Isabel Nolan’s Unmade — shown in Ireland on different occasions, including at the Goethe Institute’s ‘Return’ Gallery and at Gracelands in Co.Leitrim — arises from retrospective discovery and scrutiny. The photographs shown here are representations of representations — altered images of re-imagined objects. Fragmentary ‘rugs’ made by a patient of a German psychiatric hospital in 1894, are re-conceived by Nolan in a present-day, adaptable sculpture and then, in different configurations, documented as photographs. Typical of Nolan’s compulsively restless art, they advocate a re-making and un-making of the past. This ‘restlessness’ is a quality that seems right to celebrate in retrospect (especially as I toss and turn through the night, trying to bring memory into focus).


Recordings of performances by Nina Canell and Robin Watkins (from 2007) also share something of this agitated, energetic spirit. Listen back and we hear the sound of tenacious exploration and experimentation — as little sonic connections are made and unmade between collaborating partners. But we can stress too, in remembering, the accidents and contingencies of the now-distant performance moment — and note that what is ‘recorded’ is only part of what resonated beyond and within that situation.

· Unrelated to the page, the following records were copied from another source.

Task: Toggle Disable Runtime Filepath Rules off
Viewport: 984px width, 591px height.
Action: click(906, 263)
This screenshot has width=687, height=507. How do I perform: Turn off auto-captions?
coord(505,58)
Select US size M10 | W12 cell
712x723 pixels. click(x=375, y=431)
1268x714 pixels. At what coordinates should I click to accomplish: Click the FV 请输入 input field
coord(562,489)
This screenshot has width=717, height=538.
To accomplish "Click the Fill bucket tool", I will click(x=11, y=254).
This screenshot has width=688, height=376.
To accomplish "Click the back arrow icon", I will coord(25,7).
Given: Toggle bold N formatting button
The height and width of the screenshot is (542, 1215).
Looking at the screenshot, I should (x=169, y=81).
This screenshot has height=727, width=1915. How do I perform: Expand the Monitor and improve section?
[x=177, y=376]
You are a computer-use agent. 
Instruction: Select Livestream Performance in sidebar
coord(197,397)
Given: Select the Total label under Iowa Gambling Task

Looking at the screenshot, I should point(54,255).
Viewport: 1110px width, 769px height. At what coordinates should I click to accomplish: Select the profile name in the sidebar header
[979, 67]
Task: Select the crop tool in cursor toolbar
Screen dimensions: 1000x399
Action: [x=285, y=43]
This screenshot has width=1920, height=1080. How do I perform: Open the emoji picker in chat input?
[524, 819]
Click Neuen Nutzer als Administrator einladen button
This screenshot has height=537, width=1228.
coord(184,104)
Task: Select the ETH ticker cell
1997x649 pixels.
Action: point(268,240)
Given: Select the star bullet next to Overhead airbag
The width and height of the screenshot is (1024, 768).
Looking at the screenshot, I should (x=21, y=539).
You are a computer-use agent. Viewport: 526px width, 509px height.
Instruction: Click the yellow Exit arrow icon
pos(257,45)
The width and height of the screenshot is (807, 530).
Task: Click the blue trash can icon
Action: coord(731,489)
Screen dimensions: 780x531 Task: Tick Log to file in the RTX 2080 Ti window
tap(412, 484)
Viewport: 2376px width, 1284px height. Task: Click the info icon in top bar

A series of small books, each with a differently coloured hard cover, displayed side-by-side. These modest mementoes (of the exhibition programme at the Douglas Hyde Gallery since the 1990s) have a trusty, systematic consistency; they represent an ongoing, patient effort to archive artists’ interests. They are neat, orderly records of the past. And yet within each one there are divergent traces of individual artists’ wayward inclinations. Each simple book is a slim compendium of worldly concerns, and private obsessions — recording, here and there, artists’ recurring daydreams, their restless time-travelling.